Nous l'avons fait en fusionnant le journalisme de données, le multimédia et le reporting chaussure-cuir. Clare et moi avons consulté et analysé une mine de rapports officiels sur la criminalité, des images de caméras de sécurité et des photos de scènes de crime. Cela nous a permis d'identifier non seulement de nouveaux modèles dans les tueries, mais aussi les meilleurs tueurs.

Nous avons corroboré nos conclusions avec des mois de reportage dans des bidonvilles et des postes de police hostiles, travaillant souvent en équipe pour se surveiller mutuellement. Clare a été accueillie à une station par des détectives d'homicide qui ont crié et ont soulevé leurs chemises pour montrer leurs pistolets.

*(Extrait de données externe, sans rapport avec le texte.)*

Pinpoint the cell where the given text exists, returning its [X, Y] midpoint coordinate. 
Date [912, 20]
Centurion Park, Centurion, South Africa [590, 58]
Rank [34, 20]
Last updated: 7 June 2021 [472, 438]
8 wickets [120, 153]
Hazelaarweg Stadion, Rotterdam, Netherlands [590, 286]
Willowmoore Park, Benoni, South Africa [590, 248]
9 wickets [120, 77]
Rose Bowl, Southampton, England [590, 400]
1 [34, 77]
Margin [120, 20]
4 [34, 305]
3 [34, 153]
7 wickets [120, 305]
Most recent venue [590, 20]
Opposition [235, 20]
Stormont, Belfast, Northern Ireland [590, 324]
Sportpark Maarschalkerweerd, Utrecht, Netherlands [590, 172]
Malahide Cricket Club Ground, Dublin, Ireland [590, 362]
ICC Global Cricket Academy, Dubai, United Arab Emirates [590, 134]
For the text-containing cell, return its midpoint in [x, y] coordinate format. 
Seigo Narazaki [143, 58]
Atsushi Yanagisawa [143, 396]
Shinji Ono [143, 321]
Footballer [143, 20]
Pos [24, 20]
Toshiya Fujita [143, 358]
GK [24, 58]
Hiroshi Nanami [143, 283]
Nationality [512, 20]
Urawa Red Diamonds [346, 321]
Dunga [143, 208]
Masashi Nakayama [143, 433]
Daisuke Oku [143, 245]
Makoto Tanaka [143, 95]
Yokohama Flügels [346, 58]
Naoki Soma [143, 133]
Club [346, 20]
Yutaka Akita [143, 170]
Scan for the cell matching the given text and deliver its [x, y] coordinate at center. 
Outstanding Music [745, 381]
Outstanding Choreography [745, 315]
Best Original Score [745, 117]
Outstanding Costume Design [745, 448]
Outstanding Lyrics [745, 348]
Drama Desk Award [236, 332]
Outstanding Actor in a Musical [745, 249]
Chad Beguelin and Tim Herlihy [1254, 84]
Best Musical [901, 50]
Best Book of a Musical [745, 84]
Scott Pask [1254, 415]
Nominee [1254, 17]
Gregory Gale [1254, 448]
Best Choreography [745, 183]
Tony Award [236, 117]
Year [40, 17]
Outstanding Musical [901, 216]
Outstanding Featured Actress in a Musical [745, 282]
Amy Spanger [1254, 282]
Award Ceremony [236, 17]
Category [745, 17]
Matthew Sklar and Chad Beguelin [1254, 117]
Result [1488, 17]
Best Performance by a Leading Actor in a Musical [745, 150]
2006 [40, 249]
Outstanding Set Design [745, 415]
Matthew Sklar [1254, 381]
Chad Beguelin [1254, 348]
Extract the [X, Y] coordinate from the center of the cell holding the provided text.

Des groupes de défense des droits de l'homme ont imputé des milliers de meurtres de type autodéfense à la police ou à leurs associés. La police a publiquement nié cela. Mais deux officiers supérieurs – l'un d'eux, parfois, tremblant de nervosité – ont dit à Clare et à Manny que la police avait exécuté la plupart de ces meurtres. Cette histoire a également cité un rapport secret, divulgué à Manny, qui détaille comment la police a reçu de l'argent pour l'exécution des suspects, a planté des preuves sur les scènes de crime et a désactivé les caméras de sécurité dans les quartiers où ils comptaient tuer.

Ce qui a donné à nos histoires leur puissance – et ce qui a tellement énervé l'administration Duterte – était notre utilisation des données de la police philippine, principalement sous la forme de rapports criminels, pour saper et réfuter les réclamations officielles. En 2017, la police a rendu plus difficile l'obtention d'informations sur leurs opérations meurtrières, tandis que le gouvernement a lancé sa propre campagne pour contrer ce qu'il a qualifié de «fausses nouvelles» sur les assassinats liés à la drogue.

Malgré cela, nous avons continué à recueillir les données de la police en faisant des appels, en écrivant des lettres et en visitant des stations pour inspecter et enregistrer des documents et d'autres documents originaux. Cela nous a permis d'identifier une unité de police mortelle de la ville natale de Duterte – les «Davao Boys». Forts de ces données, Clare et moi avons retracé le chemin meurtrier de l'unité dans les rues de Metro Manila. Lorsque Clare a demandé à un Davao Boy pourquoi il avait été choisi pour l'unité, il a souri et a répondu: "Compétences de tuer spécial."